The Burke offers a special event for everyone with popular annual family events like Dino Day, lectures with prominent leaders in the arts and sciences, exhibit-related programs, cultural festivals, and more!
The original Seahawks logo was inspired by the rich artistic tradition of the Native Peoples of the Northwest, a tradition that is alive, growing and inspiring new a generation of artists. In that spirit, we invite fans and families to join the Burke for a weekend of sharing the past, capturing the present and dreaming of the future.
On the first Thursday of every month, admission to the Burke Museum is FREE and the museum will remain open until 8 pm. We hope you can visit us!
The Burke Museum presents a monthly pub quiz for science buffs, culture gurus, and museum lovers. Bring your friends to the College Inn Pub and test your knowledge of the natural world. Compete with other teams for drink vouchers and other prizes. Teams are limited to 6 players. Cost: $5 per team.
Burke Trivia Night happens every first Thursday at 8 pm at the College Inn Pub.
Hosted by the Burke Museum at the College Inn Pub, 4006 University Way NE. Support for Trivia Night was provided by the University of Washington Graduate School. This is a 21+ event.
Join us for a special day devoted to how humans fish! See displays of fishing hooks, lures, and nets that were used by fishermen on the shores of Puget Sound hundreds of years ago. Try your hand at tying flies with members of the Washington Fly Fishing Club. Then, at 1 p.m., there will be a presentation on Fly Tying with Ryan Smith, biologist, fisherman, and owner of The Avid Angler.
As a special thank you to all the supporters and fans who helped bring the Kwakwaka’wakw transformation mask that inspired the original Seahawks logo to Seattle, we're offering FREE admission on Friday, December 12, 2014!
Boy Scouts are invited to earn their Geology awards at the Burke with a special day of earth science activities. Learn about rocks, minerals, mining and mineral recovery, Mohs' scale of hardness, earth science careers, geologic maps and more!
In December and January, the Burke is teaming up with our friends at the Henry for a two-part workshop during which we will explore relationships between multiple generations and family structures across cultures. Join us at the Henry to create family symbols inspired by the animal hides in Ann Hamilton: the common S E N S E.
In December and January, the Burke is teaming up with our friends at the Henry for a two-part workshop during which we will explore relationships between multiple generations and family structures. Join us at the Burke to explore cultures presented in Pacific Voices and Here & Now.
Archaeology Day 2015 will focus on archaeology of the last 500 years and urban settlement in the Pacific Northwest. Visitors will learn about the archaeology of the Puget Sound region including: recent discoveries, how archaeology is used to study both the past and the present, and the wide variety of research that is done in our local communities.

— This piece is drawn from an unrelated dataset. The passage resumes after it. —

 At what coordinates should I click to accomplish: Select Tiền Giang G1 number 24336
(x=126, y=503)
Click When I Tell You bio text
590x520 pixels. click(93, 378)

Human remains are inadvertently discovered in Washington State more than 50 times a year. These remains are then the subject of a complicated and evolving set of state and federal laws. In light of the upcoming presentation of "Fortune’s Bones" - a performance based on the story of Fortune, an enslaved African whose remains were used for research and display - the Burke has assembled a panel of experts who confront these issues every day: Kathy Taylor, King County Forensic Anthropologist; Robert Kopperl, Principal Investigator, SWCA Environmental Consultants, and Guy Tasa, Physical Anthropologist for Washington State. Each will talk briefly about noteworthy cases, followed by a question and answer discussion led by Burke Curator of Archaeology Peter Lape. Join us and find out what would happen if Fortune’s Bones were found today.

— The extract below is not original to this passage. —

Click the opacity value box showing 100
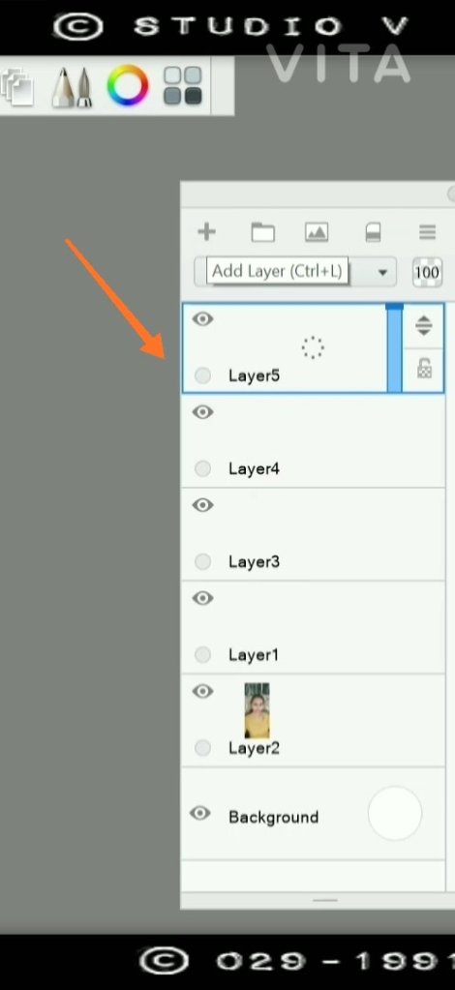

Explore the Arctic through ink and watercolor with expeditionary artist Maria Coryell-Martin. This hands-on workshop will cover the fundamental tools for field sketching and painting using bones and specimens of arctic terns, walrus, polar bear, narwhal, and musk ox from the Burke Museum's collection.

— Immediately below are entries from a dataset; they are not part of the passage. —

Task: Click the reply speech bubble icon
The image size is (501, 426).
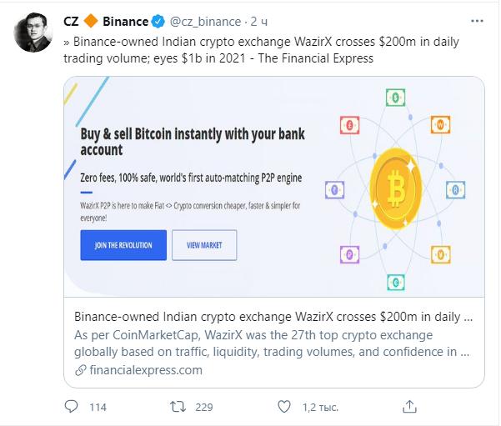Action: 71,407
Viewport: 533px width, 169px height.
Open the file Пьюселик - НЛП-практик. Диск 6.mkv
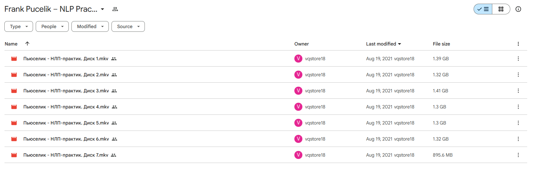66,139
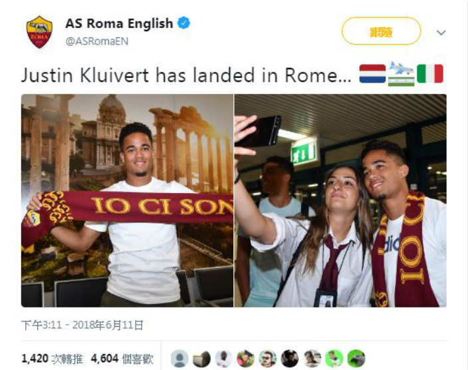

Have you ever wondered if a Tyrannosaurus could really outrun a jeep, or if a Velociraptor could turn a doorknob? Dr. Mary Schweitzer’s discoveries about dinosaur soft tissues, blood, and DNA have profoundly expanded our understanding of these fundamental aspects of dinosaur biology. Dr. Schweitzer’s lecture will explore how molecular paleontology can help answer questions about dinosaurs like: were they warm- or cold-blooded, what did they eat, how fast did they grow, and did they take care of their babies? Join us and find out how we can know so much about an animal that no human has ever seen.